What happens to our DNA, RNA and proteins if we spend a long time in space? A pair of 50-year-old twins will help
Identical twins Mark and Scott Kelly have signed up to be part of the first-ever twin study that takes place, at least partially, in space.
In March 2015, veteran astronaut Scott Kelly will begin a one-year stint living aboard the International Space Station. It will be the longest amount of consecutive time that any American astronaut has spent in space.
"We realized this is a unique opportunity to perform a class of novel studies because we had one twin flying aboard the International Space Station and one twin on the ground," said Craig Kundrot, deputy chief scientist of NASA's Human Research Program, in a statement. "We can study two individuals who have the same genetics, but are in different environments for one year."
NASA announced Friday that its Human Research Program will fund 10 short-term studies that compares the physiology of the two brothers to help the agency better understand and prepare for the health impacts of living in space for an extended time.
This would be especially important in preparing for a manned mission to Mars which would likely take about three years of space time, and subject astronauts to unprecedented amounts of radiation from space.

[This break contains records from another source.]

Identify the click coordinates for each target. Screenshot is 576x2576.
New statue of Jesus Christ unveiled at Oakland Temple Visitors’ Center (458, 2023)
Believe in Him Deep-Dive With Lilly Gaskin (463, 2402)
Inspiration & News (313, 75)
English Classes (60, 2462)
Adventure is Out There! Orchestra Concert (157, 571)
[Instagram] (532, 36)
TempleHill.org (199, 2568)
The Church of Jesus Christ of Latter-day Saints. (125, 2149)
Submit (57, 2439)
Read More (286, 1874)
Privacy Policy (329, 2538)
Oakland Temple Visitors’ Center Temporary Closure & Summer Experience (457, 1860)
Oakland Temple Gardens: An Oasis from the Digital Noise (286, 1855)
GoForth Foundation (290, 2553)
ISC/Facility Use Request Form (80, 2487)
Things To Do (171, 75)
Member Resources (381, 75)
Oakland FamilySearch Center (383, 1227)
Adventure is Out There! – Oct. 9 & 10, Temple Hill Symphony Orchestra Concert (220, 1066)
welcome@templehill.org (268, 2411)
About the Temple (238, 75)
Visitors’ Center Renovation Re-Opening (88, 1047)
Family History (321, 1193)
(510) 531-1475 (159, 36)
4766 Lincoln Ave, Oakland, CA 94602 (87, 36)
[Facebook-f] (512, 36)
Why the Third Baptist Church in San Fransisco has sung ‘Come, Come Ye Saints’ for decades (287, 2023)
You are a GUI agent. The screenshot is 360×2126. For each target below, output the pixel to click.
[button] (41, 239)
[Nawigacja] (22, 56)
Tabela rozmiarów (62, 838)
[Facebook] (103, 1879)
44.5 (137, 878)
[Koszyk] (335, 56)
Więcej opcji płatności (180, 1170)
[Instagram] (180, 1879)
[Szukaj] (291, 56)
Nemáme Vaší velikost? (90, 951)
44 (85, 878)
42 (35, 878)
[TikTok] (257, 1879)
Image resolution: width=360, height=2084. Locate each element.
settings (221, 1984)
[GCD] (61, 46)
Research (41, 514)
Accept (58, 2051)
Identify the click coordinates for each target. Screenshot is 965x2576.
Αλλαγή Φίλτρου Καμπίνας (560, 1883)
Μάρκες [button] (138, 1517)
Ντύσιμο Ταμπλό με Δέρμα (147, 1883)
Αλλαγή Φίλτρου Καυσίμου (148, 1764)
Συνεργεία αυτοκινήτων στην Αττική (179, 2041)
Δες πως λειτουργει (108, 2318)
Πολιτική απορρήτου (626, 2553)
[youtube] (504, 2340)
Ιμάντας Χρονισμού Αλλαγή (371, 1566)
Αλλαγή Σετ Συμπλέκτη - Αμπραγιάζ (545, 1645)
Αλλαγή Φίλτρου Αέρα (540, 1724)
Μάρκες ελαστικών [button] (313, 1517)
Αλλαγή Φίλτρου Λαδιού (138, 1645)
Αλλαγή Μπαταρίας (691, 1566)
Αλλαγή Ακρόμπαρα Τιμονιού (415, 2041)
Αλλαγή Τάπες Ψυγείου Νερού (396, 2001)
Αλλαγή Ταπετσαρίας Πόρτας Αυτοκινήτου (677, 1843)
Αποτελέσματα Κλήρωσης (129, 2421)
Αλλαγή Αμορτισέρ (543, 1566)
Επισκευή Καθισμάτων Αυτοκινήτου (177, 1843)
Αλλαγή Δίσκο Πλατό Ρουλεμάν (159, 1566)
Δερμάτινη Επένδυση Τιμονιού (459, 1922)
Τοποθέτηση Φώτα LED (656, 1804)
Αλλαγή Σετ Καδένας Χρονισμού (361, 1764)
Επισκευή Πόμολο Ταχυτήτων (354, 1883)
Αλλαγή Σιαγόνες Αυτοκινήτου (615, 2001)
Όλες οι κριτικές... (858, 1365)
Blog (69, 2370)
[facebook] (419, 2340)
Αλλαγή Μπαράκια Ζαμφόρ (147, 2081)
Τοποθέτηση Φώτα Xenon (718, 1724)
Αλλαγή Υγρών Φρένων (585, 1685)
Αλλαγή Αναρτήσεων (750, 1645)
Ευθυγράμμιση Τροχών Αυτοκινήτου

The studies will look for differences in the twins on the molecular level, in the bacteria that live in their gut, in their overall physical bodies, and also in their behavioral thinking. For example, they will test if Scott Kelly continues to be as alert as his brother after a full year in space.
The space agency said in a release that these twin studies will not provide definitive data about the how spaceflight effects humans -- the study sample is too small. But it might help researchers figure out what to focus on in larger studies in the future.